- Opening Delimiter -

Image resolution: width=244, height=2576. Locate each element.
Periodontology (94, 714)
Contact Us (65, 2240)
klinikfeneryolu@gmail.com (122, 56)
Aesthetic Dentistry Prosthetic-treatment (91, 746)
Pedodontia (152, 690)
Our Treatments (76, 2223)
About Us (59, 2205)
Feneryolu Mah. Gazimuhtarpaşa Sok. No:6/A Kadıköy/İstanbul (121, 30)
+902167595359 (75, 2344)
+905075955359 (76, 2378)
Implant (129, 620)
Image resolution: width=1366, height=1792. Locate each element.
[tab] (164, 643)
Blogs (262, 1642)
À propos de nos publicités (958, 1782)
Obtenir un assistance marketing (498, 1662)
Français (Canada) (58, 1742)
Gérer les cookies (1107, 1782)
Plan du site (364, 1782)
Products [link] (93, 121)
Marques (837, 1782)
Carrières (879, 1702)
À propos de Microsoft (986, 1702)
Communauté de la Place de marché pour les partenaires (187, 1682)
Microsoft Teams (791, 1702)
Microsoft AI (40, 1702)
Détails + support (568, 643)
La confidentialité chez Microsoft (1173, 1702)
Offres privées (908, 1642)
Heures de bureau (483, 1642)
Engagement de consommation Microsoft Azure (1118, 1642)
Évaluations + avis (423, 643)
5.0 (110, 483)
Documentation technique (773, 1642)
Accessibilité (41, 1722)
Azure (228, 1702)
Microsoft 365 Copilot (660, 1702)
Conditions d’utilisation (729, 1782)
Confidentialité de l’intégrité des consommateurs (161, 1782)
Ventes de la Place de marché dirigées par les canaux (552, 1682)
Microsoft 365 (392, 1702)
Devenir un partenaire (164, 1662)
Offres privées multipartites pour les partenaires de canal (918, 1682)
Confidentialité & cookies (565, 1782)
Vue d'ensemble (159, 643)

- Closing Delimiter -

Throughout the data, tally the lines that hold the string "Microsoft" and report the tally alone.

**Solution to this problem:** 7